My stomach grumbles, and I’ve been munching like a stoner. No more chips. The 12 Grain Mini-Snack Crackers are all that’s left. They’re loaded with Inulin, a prebiotic fiber that supports the digestive tract. Water is stale and tastes like sick. My eyes bleed a winking daze, weary and restless from several sickness-induced day naps.

Stop thinking.

Stop thinking.

Turn off.

If I find Benadryl, I’ll surely be unable to get up in six hours when it’s time to take the boy to school. If I don’t, I’ll surely be awake another two. Maybe three.

Reading doesn’t help. I’m trying to turn off.

I don’t want Bourbon, or Rum, or Wine. I want sweet, peaceful, easy sleep.

And some chips and salsa. Or nachos. Greasy gas station or ballpark kind where the cheese broils in a festering rot of itself in a thick pan over a stove. And a Root Beer.

I probably should not have had that cup of coffee this afternoon.

Feels like High School all over again.

No trazodone.

Just need to shut off by myself.

-------------------------

*Continuation

It's twelve twenty-nine.

At seven thirty-six, an audibly blurred line of goodbyes and I love you's fluttered upstairs like a butterfly floating through a violent concerto wind.

Had I dreamt that?

It had rained all night, and a medicated dizziness circled my half-open eyes. My lips were parsed, and ears plugged.

The door slammed shut. The garage door automated itself downward, grinding and vibrating and falling.

Then, it was eight fifty-two, and all was quiet, except Dennis Bartel's talk on Tittle-Tattle and Antonin Dvorak.

The drugs don't put me to sleep, but they keep me asleep--and that isn't the issue.

--------------------

It's twelve forty-three, with two and a half more pages.

Still dizzy.

Taco Tuesday with tri-tip asada becomes leftover Wednesday.

And, I think I want to be CJ Chivers.
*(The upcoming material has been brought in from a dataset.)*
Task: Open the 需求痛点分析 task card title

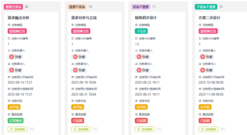Action: point(19,18)
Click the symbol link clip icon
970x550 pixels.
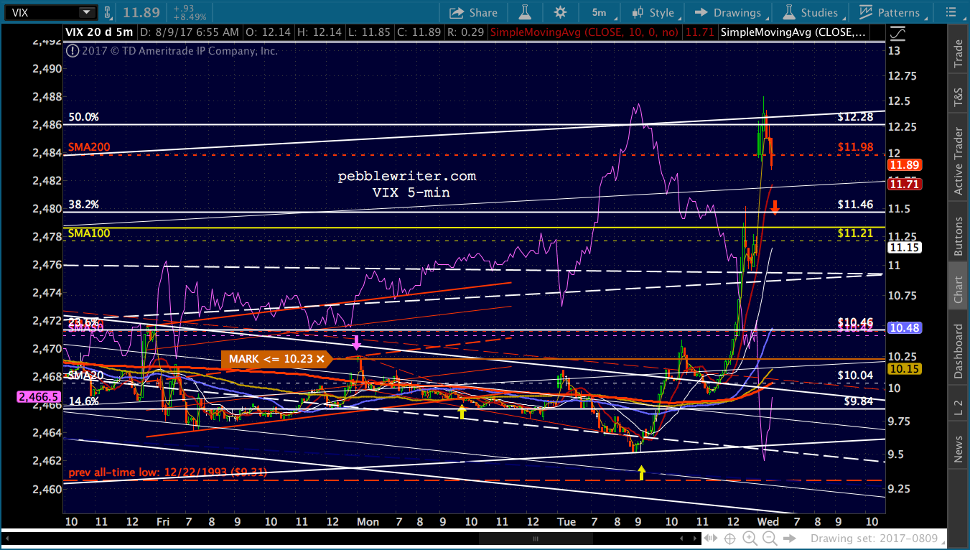click(108, 12)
Or, to do what my Journalism instructor and his photographer do.

I get jittery when I have caffeine after ten oh oh. So, I won't.


6 comments:

FOX3 said...

welcome to the club.

Army LT Keith 1966 said...

Ummm...Tasty Deeestruction on the chip bag...

My dog would have cleaned that up for you...and yak'd on ur couch...

Your writing is MOST inspiring.

Lt K

KathyB said...

Definitely benadryl needs to come early in the sleep period, not later, if at all. Sorry you have been sick. You may be a youngster, but timing on caffeine matters for some of us. I had to start watching that in my late twenties.

Your writing sings even when you are in agony.

Anonymous said...

Slooow down, guy. Relax. You got the rest of your life to live. You're in for the long haul, no need to push so hard. Get well. z

bigD said...

Hi Jason,
I have always been a "night owl", but, now with all this new shit on my plate I can't sleep either. I can easily be up to 0400 and not even blink an eyelash. Then it takes me another hour or two to fall asleep when I do lie down cuz I can't turn my head off and that's always trouble. Then I sleep until noon, which only perpetuates the problem. Hopefully, you will recover from your illness and get back in the routine. It is hard when you have little ones in the house. They always wake up way too early...it's a lot better when they get to be teenagers, then they like to stay up late and sleep in to all hours. Take care Jason.

bigD said...

P.S. - You could be CJ Chivers...why not? You might even be the more famous JC Davis! Keep your eye on the prize (if you have to be awake you might as well stay focused.)